Par ailleurs, le licenciement sanctionnant l’exercice légitime du droit de retrait est susceptible d’être frappé de nullité et d’entrainer la réintégration du salarié (Cass. soc ; 28 janvier 2009, n° 07-44.556).

Ce droit de retrait s’accompagne d’un dispositif d’alerte appartenant au CSE (ex CHSCT) en cas de « danger grave et imminent »   en application de l’article L. 4131-2 du même code.

Toutefois, les deux dispositifs sont parfaitement indépendants et le salarié n’est donc pas tenu d’informer en premier lieu le CSE puis l’employeur. Il peut parfaitement n’alerter que ce dernier (Cass. soc., 10 mai 2001, no 00-43.437).

  1. Champ d’application du droit de retrait

Le droit de retrait individuel s’applique aux employeurs de droit privé, aux établissements publics à caractère industriel et commercial, aux établissements publics administratifs lorsqu’ils emploient du personnel dans les conditions du droit privé, ainsi qu’aux établissements de santé, sociaux et médico-sociaux mentionnés à l’article 2 de la loi n° 86-33 du 9 janvier 1986 portant dispositions statutaires relatives à la fonction publique hospitalière.
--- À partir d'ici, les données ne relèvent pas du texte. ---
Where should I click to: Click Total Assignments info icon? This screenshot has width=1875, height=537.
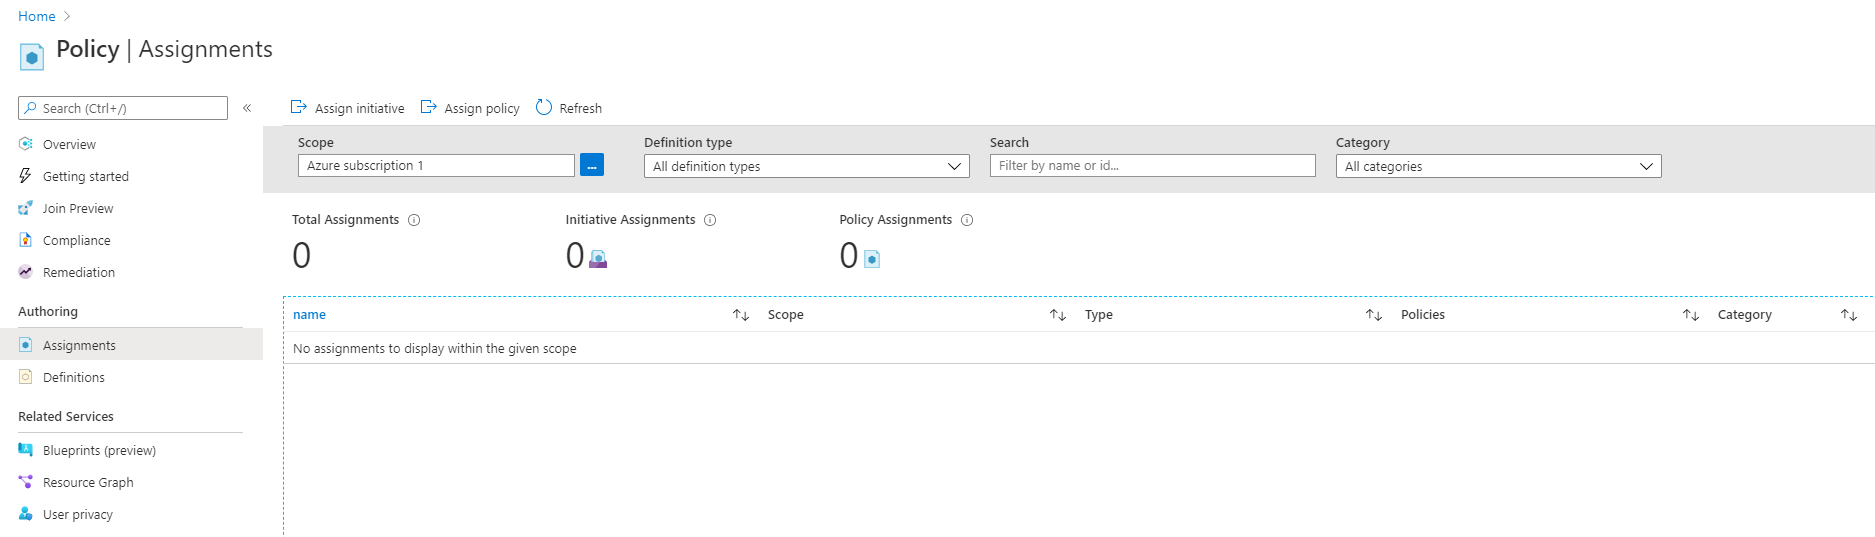click(x=414, y=220)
 Les développements qui suivent ne concernent pas le droit de la fonction publique mais un dispositif similaire est prévu par les textes sauf pour certaines professions incompatibles avec l’exercice de ce droit (douanes, police, administration pénitentiaire, etc.)

 Le droit d’alerte concerne tous les salariés, quelle que soit leur situation juridique et la nature de leur contrat ainsi que les travailleurs temporaires, les salariés mis à disposition, et les stagiaires et plus généralement toute personne placée à quelque titre que ce soit sous l’autorité de l’employeur.

S’agissant du cadre juridique contractuelle contrat de travail doit être en cours d’exécution pour autoriser le salarié à invoquer son droit de retrait.

Il ne saurait donc être invoqué lorsque le contrat est suspendu pour quelque cause que ce soit et notamment en cas d’arrêt maladie (qu’il s’agisse de l’arrêt maladie classique ou de l’arrêt de travail indemnisé lié à l’actuelle épidémie).

Il ne saurait non plus, selon nous, être mis en avant par un salarié en télétravail, situation vécue actuellement par des millions de salariés : le contrat est certes en cours d’exécution mais ses modalités d’exécution limitant, voire excluant, en principe, d’être confronté à une situation de « danger grave et imminent ».

  1. Les conditions de forme du droit de retrait

Qu’il ait ou non décidé d’arrêter le travail, le salarié est tenu de signaler immédiatement à l’employeur le danger constaté.

S’il l’exerce, le droit d’alerte n’obéit à aucun formalisme ou procédure.

En conséquence, aucune disposition ne peut lui imposer d’exercer ce droit par écrit.

Toute clause d’un règlement intérieur prévoyant une telle sujétion non justifiée par les nécessités de la sécurité dans l’entreprise serait déclarée illégale (CE, 4 mai 1988, no 74.589), Cass. soc., 28 mai 2008, no 07-15.744).

La jurisprudence a même admis qu’il pouvait être déduit des circonstances de fait.

  1. La notion de « danger grave et imminent » et l’office du juge

La notion de danger grave et imminent s’apprécie du point de vue du salarié, au regard de ses connaissances et de son expérience. Dès lors, que le salarié a un motif légitime de croire à un danger possible, il peut exercer valablement son droit de retrait.

Peu importe qu’un rapport d’expert ait conclu par la suite à l’absence de tout danger réel et prévisible (Cass. crim., 8 oct. 2002, no 01-85.550) ou qu’un rapport de visite de l’inspecteur du travail ait finalement conclu dans le même sens (Cass. soc., 23 mars 2005, no 03-42.412).

Ce qui importe, c’est qu’au moment où le droit de retrait a été exercé, le salarié ait pu penser qu’il existait un tel danger. Cette question est donc à prendre en compte dans l’analyse de la situation avant éventuelle sanction ou retenue sur salaire.

A ce titre, le ministère du travail a publié les 3 premières fiches pratiques précisant les modalités de protection des travailleurs :

https://travail-emploi.gouv.fr/mot/fiches-pratiques-du-droit-du-travail

Ces prescriptions doivent être respectées impérativement sous peine de voir le droit de retrait justifié.